J Street, the dovish lobby that opposes Netanyahu’s visit, launched a petition urging supporters to tell the Israeli Embassy that “Benjamin Netanyahu does not speak for you.” Jeremy Ben-Ami, the lobby’s executive director, said he has history on his side. He pointed to a 1950 agreement between Israel’s David Ben-Gurion and Jacob Blaustein, president of the American Jewish Committee, in which the Israeli prime minister stated that Israel “in no way presumes to represent or speak in the name of Jews who are citizens of any other country.”
J Street’s campaign was a bit too much even for critics of Netanyahu’s speech. Foxman, in a harshly worded press release, called the petition “inflammatory and repugnant.”
Much of the mainstream pro-Israel Jewish community has remained silent on the issue of Netanyahu’s visit.
The American Jewish Committee, one of the most influential groups, has refused to weigh in on the storm that has taken over Israeli-American relations. AIPAC has also chosen not to speak publicly.
But in off-the-record conversations, four other major figures in mainstream Jewish organizations, among them a former leader, spoke harshly against Netanyahu’s speech and its impact on the pro-Israel community.
That silence in the middle has left the stage wide open for players on both right and left wings.
While J Street sought to distance American Jewry from Netanyahu, his supporters from the right focused their effort on Capitol Hill, issuing a threat to publicly shame lawmakers who decide to boycott the Israeli leader’s March 3 speech.
The fight escalated quickly when the Zionist Organization of America issued a statement lashing out at Foxman and at Rabbi Rick Jacobs, president of the Union for Reform Judaism, for demanding that Netanyahu cancel his speech.
In a joint statement, the Emergency Committee for Israel and Christians United for Israel Action Fund also promised to take action against the growing number of lawmakers who said they will boycott the speech.
Supporters of Netanyahu have dismissed claims that the planned speech by the Israeli leader had damaged the lobby or its efforts to counter Iran’s nuclear threat.
Morris Amitay, who was AIPAC’s second executive director and now heads a hawkish-leaning pro-Israel political action committee, said the lobby has worked throughout the years to build its bipartisan base of support, and this base is not about to disappear.
“When I took over AIPAC in 1974,” Amitay recalled, “the problem was there weren’t enough Republicans on board.” Now the lobby enjoys support from both sides of the aisle.
Netanyahu’s supporters point to the fact that the White House has been actively wooing the Jewish community to oppose new sanctions on Iran, and therefore it’s only fair to allow the Israeli leader the right of rebuttal.
Rosen argued that the crisis was manufactured by the White House in order to divert attention from the looming Iran deal. He predicted that all sides, both in the Jewish community and in Congress, will soon overcome their hard feelings toward Israel’s leader.
“It’s all trivial,” Rosen said. “Netanyahu will be the next prime minister, Dermer will be the next ambassador.

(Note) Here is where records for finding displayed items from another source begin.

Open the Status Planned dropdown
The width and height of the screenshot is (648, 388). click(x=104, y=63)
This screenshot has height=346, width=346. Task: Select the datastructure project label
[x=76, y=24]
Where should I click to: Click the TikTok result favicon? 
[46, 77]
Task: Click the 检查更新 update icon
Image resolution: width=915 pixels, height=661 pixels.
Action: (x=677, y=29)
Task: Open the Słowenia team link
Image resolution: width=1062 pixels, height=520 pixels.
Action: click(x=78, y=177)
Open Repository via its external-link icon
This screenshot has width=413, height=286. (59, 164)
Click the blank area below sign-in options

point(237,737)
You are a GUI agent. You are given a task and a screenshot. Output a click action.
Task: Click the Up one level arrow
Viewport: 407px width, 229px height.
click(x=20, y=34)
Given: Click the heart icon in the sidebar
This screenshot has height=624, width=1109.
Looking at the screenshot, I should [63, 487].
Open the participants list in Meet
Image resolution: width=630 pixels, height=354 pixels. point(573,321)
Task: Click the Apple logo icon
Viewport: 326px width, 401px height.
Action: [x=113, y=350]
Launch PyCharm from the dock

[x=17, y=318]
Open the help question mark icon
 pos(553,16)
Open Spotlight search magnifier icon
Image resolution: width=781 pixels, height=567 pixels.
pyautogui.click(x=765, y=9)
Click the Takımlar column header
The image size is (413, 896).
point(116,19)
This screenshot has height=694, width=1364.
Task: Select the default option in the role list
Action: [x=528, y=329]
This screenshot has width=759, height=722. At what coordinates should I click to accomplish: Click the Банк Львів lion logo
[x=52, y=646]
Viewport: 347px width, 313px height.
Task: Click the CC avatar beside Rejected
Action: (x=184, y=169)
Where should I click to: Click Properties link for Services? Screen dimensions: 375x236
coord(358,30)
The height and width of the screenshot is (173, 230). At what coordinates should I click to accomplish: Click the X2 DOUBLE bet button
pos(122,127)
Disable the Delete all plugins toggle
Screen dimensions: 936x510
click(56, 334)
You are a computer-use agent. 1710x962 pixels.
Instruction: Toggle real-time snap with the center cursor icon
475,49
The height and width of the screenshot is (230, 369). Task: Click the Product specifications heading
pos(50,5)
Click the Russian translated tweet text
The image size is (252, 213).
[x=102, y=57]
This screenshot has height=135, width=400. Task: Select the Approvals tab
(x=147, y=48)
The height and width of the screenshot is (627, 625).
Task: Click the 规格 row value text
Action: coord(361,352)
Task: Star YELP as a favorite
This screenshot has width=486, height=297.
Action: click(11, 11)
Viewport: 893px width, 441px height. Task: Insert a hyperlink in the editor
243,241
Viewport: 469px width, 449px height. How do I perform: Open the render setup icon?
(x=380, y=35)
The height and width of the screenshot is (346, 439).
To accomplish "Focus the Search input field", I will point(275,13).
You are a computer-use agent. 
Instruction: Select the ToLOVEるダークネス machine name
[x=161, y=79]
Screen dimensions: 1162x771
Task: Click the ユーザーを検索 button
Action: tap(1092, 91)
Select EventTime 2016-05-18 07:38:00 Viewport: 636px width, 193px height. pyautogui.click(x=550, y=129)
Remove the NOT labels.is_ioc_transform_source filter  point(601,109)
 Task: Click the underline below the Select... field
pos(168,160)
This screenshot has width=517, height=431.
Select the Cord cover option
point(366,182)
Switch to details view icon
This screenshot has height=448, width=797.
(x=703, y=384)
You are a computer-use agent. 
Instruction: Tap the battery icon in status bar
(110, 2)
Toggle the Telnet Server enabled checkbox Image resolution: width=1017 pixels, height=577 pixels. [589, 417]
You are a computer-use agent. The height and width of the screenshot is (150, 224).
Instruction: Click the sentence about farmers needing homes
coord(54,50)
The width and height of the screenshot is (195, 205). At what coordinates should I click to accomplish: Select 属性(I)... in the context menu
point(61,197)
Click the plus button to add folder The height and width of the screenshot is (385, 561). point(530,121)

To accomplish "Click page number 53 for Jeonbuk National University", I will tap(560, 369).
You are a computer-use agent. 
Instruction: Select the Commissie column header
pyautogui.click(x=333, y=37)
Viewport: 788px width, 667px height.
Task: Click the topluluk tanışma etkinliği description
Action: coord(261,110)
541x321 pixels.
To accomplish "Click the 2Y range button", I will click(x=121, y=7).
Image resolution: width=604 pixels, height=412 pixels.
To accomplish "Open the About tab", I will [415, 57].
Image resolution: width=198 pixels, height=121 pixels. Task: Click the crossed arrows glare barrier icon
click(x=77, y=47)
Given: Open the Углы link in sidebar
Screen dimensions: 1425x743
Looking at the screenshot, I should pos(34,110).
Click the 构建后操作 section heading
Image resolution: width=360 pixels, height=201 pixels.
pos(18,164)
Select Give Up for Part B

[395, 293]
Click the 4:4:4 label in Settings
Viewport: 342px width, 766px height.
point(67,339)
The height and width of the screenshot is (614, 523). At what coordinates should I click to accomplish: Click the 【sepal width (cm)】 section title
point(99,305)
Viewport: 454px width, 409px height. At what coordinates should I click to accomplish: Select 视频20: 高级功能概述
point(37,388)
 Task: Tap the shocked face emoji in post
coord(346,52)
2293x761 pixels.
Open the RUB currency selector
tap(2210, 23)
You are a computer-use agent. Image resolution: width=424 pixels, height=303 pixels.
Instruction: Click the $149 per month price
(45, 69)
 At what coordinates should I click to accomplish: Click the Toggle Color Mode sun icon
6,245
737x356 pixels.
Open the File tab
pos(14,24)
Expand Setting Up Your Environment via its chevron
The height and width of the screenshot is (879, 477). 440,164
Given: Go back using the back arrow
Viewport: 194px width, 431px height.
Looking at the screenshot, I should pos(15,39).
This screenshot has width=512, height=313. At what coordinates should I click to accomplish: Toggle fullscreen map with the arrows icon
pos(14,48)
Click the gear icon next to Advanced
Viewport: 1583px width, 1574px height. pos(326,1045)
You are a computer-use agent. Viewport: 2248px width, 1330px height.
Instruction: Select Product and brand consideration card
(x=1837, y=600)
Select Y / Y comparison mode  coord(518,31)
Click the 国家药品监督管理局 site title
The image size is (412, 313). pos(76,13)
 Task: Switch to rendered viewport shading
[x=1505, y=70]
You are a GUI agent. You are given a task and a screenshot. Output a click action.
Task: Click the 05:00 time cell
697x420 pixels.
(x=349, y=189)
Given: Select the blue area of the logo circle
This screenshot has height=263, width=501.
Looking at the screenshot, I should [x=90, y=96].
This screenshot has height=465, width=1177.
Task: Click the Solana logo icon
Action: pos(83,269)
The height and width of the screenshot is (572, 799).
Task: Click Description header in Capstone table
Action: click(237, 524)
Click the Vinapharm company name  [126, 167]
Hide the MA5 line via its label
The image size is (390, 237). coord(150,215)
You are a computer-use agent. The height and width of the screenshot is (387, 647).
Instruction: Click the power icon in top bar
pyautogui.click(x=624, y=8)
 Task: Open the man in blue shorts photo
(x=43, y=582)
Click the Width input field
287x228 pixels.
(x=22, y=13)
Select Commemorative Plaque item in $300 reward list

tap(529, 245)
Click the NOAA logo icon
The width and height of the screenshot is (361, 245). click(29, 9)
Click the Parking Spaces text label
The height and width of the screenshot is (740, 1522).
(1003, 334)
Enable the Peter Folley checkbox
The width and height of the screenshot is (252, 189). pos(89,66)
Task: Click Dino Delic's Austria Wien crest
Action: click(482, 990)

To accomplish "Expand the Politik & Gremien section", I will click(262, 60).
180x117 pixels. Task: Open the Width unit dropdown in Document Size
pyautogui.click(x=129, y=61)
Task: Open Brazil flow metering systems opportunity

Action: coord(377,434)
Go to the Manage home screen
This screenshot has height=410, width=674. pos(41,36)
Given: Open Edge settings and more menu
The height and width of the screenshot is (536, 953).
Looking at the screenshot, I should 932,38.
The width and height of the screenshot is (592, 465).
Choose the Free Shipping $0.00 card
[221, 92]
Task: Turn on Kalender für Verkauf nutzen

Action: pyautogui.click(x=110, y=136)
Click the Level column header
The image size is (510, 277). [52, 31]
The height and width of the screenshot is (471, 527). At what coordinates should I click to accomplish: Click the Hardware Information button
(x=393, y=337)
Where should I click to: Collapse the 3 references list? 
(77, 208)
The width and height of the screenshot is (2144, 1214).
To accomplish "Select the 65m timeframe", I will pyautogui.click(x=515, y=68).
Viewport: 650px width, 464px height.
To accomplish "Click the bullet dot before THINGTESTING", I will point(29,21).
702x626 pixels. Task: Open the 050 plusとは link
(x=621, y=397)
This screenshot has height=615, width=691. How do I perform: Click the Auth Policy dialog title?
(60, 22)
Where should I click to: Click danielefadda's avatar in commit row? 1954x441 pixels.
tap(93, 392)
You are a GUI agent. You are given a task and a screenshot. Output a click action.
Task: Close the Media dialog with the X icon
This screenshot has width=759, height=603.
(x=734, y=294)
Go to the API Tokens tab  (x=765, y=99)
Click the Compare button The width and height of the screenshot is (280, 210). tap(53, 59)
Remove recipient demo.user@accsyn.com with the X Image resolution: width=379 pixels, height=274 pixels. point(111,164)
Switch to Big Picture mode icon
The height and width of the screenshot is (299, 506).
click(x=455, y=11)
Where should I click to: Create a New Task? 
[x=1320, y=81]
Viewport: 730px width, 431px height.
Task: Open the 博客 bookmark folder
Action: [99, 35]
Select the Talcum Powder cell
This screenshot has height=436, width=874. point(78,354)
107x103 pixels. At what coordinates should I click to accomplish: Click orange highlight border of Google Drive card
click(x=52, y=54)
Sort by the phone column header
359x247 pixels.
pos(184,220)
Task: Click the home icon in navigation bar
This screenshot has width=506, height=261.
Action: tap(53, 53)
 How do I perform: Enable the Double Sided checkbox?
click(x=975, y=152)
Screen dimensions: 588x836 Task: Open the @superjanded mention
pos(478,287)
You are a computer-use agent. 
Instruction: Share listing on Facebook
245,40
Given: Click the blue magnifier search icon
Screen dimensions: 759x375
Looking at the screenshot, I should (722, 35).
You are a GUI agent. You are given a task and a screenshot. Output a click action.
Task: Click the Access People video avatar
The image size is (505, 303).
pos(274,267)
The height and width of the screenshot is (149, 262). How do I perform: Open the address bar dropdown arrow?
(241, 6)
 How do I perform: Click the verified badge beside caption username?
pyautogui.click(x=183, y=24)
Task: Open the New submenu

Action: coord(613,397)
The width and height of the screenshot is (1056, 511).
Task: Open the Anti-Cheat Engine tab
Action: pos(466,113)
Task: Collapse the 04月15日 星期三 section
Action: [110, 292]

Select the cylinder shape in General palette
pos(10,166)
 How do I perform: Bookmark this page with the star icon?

And lots and lots of Democrats will talk to them, and all this ballet will be forgotten.”
But veteran activists are less dismissive, viewing this fight as more than a bump in the road, one that the Jewish community and Israel will not easily overcome.
“It’s a big deal,” said Seymour Reich, a former chairman of the Conference of Presidents Presidents Conference. “Damage has already been done. The American people don’t like to see their president being pushed around, and this will have a long -range effect.”